> [Item coordinate data]
════════════════
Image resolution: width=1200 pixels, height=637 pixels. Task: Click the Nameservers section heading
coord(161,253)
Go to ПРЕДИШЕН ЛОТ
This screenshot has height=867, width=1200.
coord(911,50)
════════════════
Format every line of the rows above as a Markdown table with two columns, No. and Line, numbering the lines in order and leaving out any blank lines.

| No. | Line |
|---|---|
| 1 | Image resolution: width=1200 pixels, height=637 pixels. Task: Click the Nameservers section heading |
| 2 | coord(161,253) |
| 3 | Go to ПРЕДИШЕН ЛОТ |
| 4 | This screenshot has height=867, width=1200. |
| 5 | coord(911,50) |